### Excerpt to read ###

Avoid activities that aggravate old injuries
Have a bad knee? Taking up jogging or running probably isn't the best idea for you. Neither is swimming if you have shoulder issues. Luckily, there are all kinds of ways to get exercise! Experiment and find an activity that you like that doesn't put further strain on a pre-existing injury.
Find a place where you're comfortable
Everyone is different. Some people love hitting the gym. Others enjoy getting their exercise outdoors. Still, others prefer working out in the privacy of their own home. Whether at home, the gym, or outside, find the place you feel most comfortable exercising. You're more likely to stick to your workout regimen if you do.
A special word on gyms: Contrary to popular belief, gyms aren't just for buff people who are already in shape. After all, they had to start somewhere too! Paying for a gym membership gives some people more incentive to make the time to go. But remember that this only works if you feel comfortable in a gym atmosphere.
Set reasonable expectations
There are several things to keep in mind when it comes to setting fitness goals. First, set short and long-term goals and make sure they're reasonable. Keeping your goals healthy and attainable will not only make you more likely to achieve them, but it will also help you keep the weight off. Those who lose weight very quickly are less likely to keep it off.
What qualifies as achievable goals? That is ultimately for you to decide. However, keep in mind that you'll likely gain weight in muscle at first. Yes, even if you're doing cardio. So don't be discouraged if the number on the scales doesn't start going down right away.
How does losing four or more pounds a month sound? Pretty awesome, right? If your ultimate health goal is losing weight and you're not changing your eating habits, it's best to know that you're unlikely to achieve that amount of weight loss per month with exercise alone.
Don't get discouraged
As mentioned above, you can gain a little weight when you start working out because your muscles are slightly swollen. While a pound of muscle weighs the same as a pound of fat, muscle is smaller and denser. In other words, muscle takes up less "room" than fat of the same weight.

### Input data ###

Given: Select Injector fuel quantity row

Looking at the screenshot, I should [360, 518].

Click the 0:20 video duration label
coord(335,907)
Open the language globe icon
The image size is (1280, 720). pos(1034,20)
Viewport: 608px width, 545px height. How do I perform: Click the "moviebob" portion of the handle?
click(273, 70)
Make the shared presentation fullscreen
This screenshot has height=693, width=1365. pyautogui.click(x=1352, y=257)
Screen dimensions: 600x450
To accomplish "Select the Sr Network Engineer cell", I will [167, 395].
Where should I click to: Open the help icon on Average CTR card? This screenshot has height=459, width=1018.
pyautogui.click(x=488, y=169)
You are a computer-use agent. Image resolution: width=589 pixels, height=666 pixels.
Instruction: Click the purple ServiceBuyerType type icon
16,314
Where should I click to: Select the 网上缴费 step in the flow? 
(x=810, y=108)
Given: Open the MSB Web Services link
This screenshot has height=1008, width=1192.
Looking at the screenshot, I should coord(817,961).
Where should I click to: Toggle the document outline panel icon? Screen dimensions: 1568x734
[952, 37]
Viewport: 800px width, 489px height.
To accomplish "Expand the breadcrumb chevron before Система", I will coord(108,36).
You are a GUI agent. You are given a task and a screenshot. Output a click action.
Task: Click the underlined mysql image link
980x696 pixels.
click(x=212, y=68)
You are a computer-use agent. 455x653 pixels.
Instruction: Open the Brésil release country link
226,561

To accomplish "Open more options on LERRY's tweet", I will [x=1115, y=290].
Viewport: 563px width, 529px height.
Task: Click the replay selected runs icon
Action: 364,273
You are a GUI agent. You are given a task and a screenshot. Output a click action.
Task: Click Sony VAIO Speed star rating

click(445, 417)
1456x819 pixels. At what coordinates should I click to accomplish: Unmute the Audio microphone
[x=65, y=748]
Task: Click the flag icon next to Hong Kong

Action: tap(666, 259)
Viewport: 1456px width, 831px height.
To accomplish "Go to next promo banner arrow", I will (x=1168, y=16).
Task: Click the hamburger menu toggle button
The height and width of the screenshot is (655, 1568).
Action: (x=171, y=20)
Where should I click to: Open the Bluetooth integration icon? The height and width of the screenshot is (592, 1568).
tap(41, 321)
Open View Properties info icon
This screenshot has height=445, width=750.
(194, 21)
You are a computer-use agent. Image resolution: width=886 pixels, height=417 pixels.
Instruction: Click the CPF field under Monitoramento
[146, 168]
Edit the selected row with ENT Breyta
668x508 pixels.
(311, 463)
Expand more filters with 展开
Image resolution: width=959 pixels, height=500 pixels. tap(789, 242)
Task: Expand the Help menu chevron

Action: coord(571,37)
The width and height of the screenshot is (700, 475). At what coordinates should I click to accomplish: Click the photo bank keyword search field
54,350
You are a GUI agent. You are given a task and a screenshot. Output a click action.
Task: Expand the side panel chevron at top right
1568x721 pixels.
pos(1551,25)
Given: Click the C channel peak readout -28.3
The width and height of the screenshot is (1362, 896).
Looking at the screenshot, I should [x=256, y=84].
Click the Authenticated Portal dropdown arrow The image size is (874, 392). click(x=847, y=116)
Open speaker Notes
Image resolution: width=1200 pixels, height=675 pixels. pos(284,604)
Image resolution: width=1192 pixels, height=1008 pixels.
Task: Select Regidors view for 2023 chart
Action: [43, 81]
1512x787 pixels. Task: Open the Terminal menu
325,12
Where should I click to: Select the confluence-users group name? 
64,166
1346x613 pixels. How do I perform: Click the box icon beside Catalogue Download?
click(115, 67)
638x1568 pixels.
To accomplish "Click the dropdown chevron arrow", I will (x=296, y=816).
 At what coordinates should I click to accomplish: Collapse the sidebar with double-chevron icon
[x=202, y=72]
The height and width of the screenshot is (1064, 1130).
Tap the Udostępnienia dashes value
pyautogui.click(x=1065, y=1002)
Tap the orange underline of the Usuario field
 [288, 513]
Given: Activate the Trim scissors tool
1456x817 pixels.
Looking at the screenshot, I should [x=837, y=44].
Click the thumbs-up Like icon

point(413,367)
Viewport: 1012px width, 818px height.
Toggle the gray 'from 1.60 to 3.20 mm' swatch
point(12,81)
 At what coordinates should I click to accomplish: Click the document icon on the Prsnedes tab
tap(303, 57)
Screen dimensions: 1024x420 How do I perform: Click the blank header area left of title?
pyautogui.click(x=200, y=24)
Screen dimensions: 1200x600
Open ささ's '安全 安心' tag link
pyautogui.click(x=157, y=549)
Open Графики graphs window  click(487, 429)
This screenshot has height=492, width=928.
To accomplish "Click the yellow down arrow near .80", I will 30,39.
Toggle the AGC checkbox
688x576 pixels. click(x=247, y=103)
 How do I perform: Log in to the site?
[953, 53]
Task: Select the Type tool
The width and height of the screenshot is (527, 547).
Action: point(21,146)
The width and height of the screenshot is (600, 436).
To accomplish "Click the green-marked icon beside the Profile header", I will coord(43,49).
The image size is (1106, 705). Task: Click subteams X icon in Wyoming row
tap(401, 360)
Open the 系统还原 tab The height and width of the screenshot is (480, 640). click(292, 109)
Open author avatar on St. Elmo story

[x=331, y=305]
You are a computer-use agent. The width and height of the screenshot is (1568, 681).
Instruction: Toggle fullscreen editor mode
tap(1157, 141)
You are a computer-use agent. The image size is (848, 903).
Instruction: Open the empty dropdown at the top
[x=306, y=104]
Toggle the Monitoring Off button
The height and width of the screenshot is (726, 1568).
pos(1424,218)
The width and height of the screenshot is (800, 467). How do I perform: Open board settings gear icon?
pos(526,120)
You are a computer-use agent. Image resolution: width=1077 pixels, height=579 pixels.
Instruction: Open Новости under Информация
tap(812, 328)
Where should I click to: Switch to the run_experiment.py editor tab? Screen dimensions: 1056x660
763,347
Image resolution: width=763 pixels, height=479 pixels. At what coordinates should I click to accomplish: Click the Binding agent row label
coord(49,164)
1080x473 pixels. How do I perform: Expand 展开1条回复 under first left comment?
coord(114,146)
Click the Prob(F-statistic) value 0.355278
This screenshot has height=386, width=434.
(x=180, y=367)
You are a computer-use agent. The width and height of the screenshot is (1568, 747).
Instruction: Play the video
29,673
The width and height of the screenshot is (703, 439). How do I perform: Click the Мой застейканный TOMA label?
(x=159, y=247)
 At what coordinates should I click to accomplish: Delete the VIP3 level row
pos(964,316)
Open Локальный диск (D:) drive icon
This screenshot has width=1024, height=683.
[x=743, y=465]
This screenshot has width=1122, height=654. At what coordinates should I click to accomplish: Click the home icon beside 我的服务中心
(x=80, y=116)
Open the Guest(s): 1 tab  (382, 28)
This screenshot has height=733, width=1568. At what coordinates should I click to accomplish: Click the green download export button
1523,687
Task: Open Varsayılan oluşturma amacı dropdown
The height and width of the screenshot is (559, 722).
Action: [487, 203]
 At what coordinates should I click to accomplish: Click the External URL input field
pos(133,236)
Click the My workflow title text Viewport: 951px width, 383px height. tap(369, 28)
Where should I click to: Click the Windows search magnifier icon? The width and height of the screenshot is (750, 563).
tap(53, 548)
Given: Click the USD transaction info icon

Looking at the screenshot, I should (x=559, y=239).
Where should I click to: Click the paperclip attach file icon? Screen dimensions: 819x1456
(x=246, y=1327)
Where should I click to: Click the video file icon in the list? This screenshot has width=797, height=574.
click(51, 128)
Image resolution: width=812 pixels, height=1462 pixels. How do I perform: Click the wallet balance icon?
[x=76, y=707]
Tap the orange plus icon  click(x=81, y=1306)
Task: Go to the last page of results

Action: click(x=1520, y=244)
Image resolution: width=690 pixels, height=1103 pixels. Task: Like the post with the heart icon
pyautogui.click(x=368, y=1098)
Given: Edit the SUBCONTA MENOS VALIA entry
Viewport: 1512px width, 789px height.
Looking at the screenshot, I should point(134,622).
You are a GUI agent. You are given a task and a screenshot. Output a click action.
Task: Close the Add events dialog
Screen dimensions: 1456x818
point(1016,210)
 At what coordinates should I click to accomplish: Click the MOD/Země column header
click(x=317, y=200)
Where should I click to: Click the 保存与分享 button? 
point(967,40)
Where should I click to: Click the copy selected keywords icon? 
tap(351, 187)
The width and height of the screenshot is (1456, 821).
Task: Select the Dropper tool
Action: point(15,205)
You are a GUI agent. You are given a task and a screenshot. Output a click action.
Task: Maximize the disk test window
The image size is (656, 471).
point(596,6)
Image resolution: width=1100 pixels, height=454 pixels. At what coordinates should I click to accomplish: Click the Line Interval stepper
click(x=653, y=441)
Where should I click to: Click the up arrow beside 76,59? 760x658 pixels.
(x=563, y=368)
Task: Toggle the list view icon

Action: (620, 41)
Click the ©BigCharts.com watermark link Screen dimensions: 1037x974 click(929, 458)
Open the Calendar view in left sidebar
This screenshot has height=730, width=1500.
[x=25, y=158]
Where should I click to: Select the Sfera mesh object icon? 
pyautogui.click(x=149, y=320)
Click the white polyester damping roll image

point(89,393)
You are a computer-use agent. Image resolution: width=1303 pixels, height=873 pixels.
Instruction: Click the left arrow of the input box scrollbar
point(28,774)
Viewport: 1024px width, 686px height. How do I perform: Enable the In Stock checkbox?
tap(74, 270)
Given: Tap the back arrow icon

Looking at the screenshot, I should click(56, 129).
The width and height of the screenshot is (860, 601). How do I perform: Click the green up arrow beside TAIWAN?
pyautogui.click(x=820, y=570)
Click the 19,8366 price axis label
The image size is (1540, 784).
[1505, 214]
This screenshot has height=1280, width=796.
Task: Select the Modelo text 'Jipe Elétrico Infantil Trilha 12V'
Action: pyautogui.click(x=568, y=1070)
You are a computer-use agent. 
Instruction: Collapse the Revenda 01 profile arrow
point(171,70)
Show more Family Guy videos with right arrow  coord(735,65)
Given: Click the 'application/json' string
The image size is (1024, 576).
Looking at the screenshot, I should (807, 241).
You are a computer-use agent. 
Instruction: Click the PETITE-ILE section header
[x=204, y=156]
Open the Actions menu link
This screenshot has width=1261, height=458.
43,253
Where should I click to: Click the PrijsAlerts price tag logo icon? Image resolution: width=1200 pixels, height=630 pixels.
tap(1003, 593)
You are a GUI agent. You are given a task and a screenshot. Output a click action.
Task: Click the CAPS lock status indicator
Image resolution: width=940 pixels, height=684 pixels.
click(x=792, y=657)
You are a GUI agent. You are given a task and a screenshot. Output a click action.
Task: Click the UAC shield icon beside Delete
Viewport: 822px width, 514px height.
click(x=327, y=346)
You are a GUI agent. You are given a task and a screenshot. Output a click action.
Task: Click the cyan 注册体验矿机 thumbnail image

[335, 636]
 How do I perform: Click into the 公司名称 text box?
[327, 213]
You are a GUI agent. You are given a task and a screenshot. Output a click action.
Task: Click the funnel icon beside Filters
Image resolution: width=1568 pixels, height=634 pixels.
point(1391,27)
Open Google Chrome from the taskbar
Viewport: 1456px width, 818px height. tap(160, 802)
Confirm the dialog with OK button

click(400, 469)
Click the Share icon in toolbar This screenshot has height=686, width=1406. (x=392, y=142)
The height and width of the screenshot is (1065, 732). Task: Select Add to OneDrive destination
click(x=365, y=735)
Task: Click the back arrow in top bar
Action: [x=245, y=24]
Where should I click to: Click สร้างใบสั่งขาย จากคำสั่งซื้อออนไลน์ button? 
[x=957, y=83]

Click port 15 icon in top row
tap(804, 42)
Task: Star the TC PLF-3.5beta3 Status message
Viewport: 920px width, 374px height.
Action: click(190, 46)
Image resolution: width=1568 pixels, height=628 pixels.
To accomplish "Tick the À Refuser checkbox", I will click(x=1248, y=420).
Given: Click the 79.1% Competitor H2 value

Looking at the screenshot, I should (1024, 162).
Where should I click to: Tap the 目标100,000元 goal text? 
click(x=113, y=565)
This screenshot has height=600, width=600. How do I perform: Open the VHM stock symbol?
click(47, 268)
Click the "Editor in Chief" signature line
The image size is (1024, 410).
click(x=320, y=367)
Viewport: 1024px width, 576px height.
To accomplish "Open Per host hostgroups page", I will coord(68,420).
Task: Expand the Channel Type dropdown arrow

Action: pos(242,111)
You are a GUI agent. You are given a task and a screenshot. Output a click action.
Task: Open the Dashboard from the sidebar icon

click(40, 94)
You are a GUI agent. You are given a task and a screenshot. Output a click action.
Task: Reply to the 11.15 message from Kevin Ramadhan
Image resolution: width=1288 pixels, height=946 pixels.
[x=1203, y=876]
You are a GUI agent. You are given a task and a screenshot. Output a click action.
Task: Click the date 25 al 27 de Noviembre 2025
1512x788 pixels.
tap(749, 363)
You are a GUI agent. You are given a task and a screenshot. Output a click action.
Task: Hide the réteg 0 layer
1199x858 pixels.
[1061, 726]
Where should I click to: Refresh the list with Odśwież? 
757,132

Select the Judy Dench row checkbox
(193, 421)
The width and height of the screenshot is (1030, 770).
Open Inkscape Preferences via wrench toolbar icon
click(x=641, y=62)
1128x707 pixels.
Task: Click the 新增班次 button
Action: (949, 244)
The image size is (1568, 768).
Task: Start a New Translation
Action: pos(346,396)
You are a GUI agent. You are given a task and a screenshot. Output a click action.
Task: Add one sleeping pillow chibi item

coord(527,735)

###

### Task instructions:
a - According to the fitness advice text, why can you gain a little weight when you start working out?
b - List every section heading in the fitness advice text.
c - Carry on the fitness advice text from its last sentence.
The records come from a different source than the text.

### Solved tasks:
a - Your muscles are slightly swollen.

b -
Avoid activities that aggravate old injuries
Find a place where you're comfortable
Set reasonable expectations
Don't get discouraged

c -
Being a slave to the scales is a quick way to burn out. Instead, pay attention to how your clothes fit and take pride in them feeling looser than before. If you need measurable results, keep track of your stats with a tape measure. And, if you do decide to check the scales occasionally, keep in mind that your weight can fluctuate an average of 2-5 pounds throughout the day. So, whether you're using a scale or tape measure, be sure to take your measurements at the same time of day. (Just not each day!)
Don't compare yourself to others
Everyone is different: Different metabolisms, body types, amount of time we have to work out, types of workouts we do, and what we eat. Wondering why you can't look like Brenda down the street is like wondering why a daisy doesn't look like a rose. You're both simply different. Different genes, different habits, and different lifestyles mean that no two people will ever look exactly the same. So, don't put unnecessary pressure on yourself by comparing your unique self to someone else.
Celebrate your successes
Sticking to any new, healthy habit also requires a mental shift. To stay motivated, remember to praise yourself for all of your goals met, whether they are big or small. Pushed yourself and ran 2.5 miles instead of 2? Congratulate yourself! Upped your bench press weight to 150lbs from 125? Celebrate! Lost a pound more than your average last month? Pat yourself on the back!
In a nutshell, find an exercise you like, set attainable goals, and celebrate all of your accomplishments. Hopefully, these suggestions give you the inspiration and confidence you need to get started (and stick to) your exercise and weight loss journey. Best of luck!